Monday, May 4, 2009

Inside the coal power plant

Inside the Crawford plant in Chicago, after we made it through security (which took ages), they gave us lunch ( pizza and soda), a lecture, and a tour. The plant-folks seemed a little anxious. UCS isn’t exactly Greenpeace, but it is an environmental organization. And the Crawford Plant, owned by Midwest Generation, has been in the news in the past few years for spewing deadly toxins into the Chicago air and increasing the risk and incidence rate of asthma. Because the Crawford plant is old (built in 1924), it has been exempt from the more rigorous clean air regulations. The EPA has cited the plant for violations in the recent past—for pumping out emissions with more soot and particulates than the law allows.

The Crawford speakers gave us a tidy power point presentation. (I think it was tidy, but I almost fell asleep when they got into the history and some of the more extensive scientific explanations of its operations.) They explained that they were working hard to clean up their operation. They talked about their control technologies for reducing toxic emissions such as mercury, nitrogen oxide and sulfur dioxide, claiming that their emissions of the latter are below state and federal limits. They also made of point of saying they import their coal Wyoming because it’s lower sulfur coal. Only the cleanest coal, I guess. No Midwest coal there.

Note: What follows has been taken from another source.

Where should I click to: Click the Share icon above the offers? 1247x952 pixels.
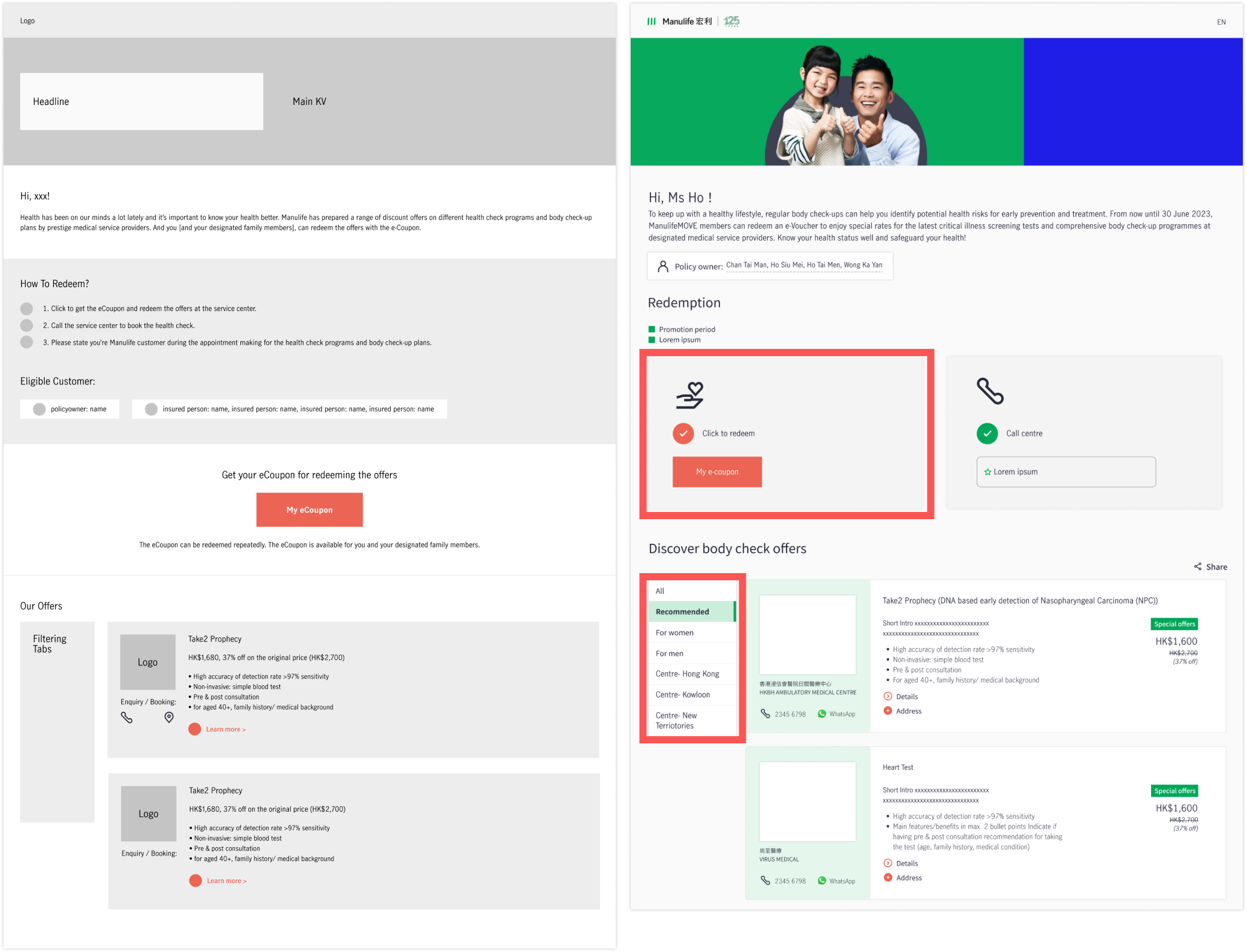(1197, 567)
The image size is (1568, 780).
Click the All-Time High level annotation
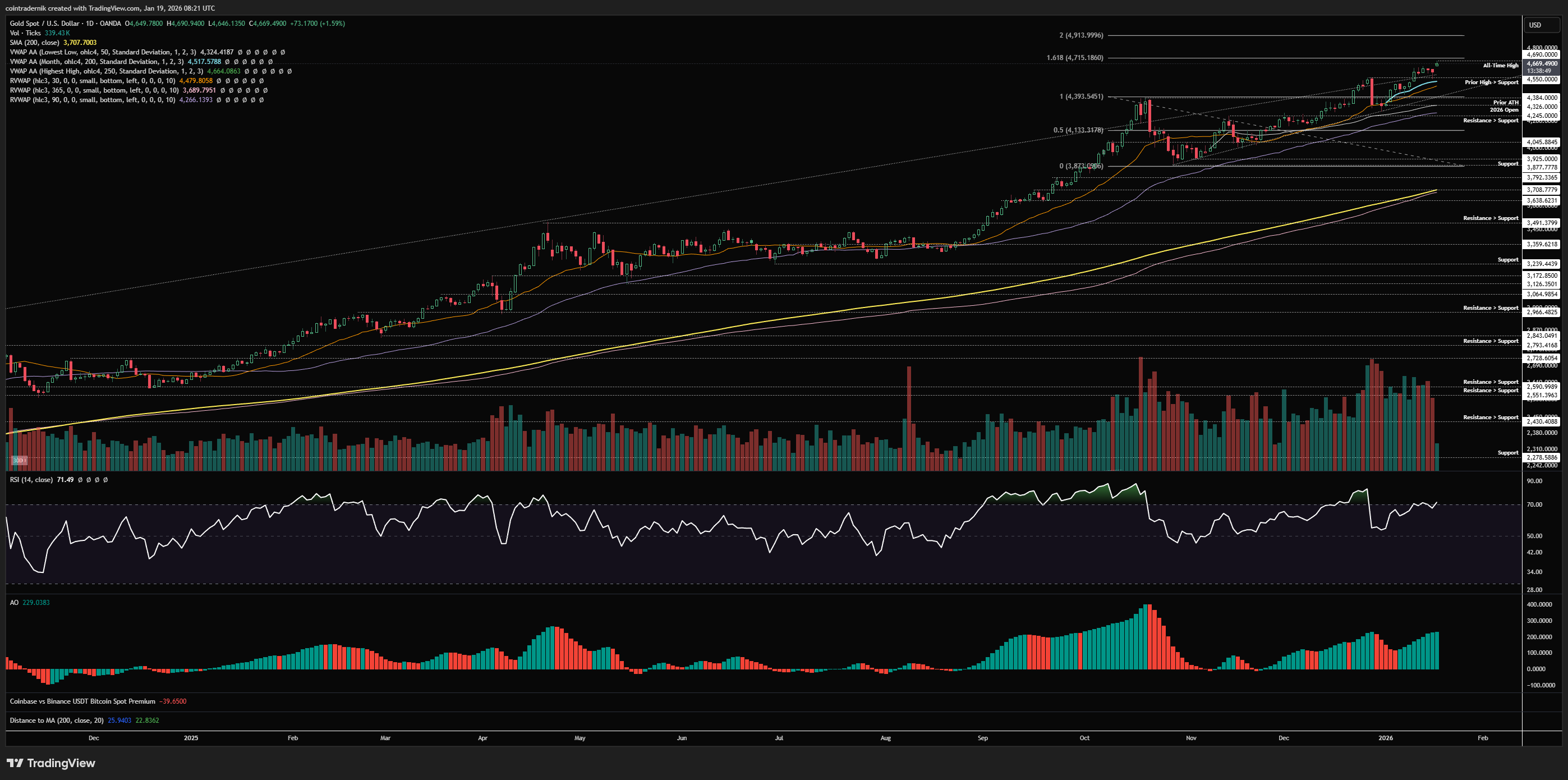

It sounded good, but I have trouble thinking of clean and coal in the same sentence. And I’m terrible at statistics. Statistics do something to my brain. I never know what they mean. And my brain just goes around and around the numbers. For example, one man there mentioned they had a 30% reduction of nitrogen oxide emissions. Compared to what? What is the starting point? What would a new coal plant emit? And how much nitrogen oxide do we really want to inhale? Or mercury? Or sulfur dioxide?

All the same, I was really impressed with how nice the men there were. I mean, they seemed to love their job at the plant. And they loved chatting it up.

Just a spoonful of sugar makes the toxins sound fine.

At the end of the presentation they had a display of their community projects and prizes. One was a green award. When someone asked why they got an environmental award, they said they thought it was for planting trees in a park.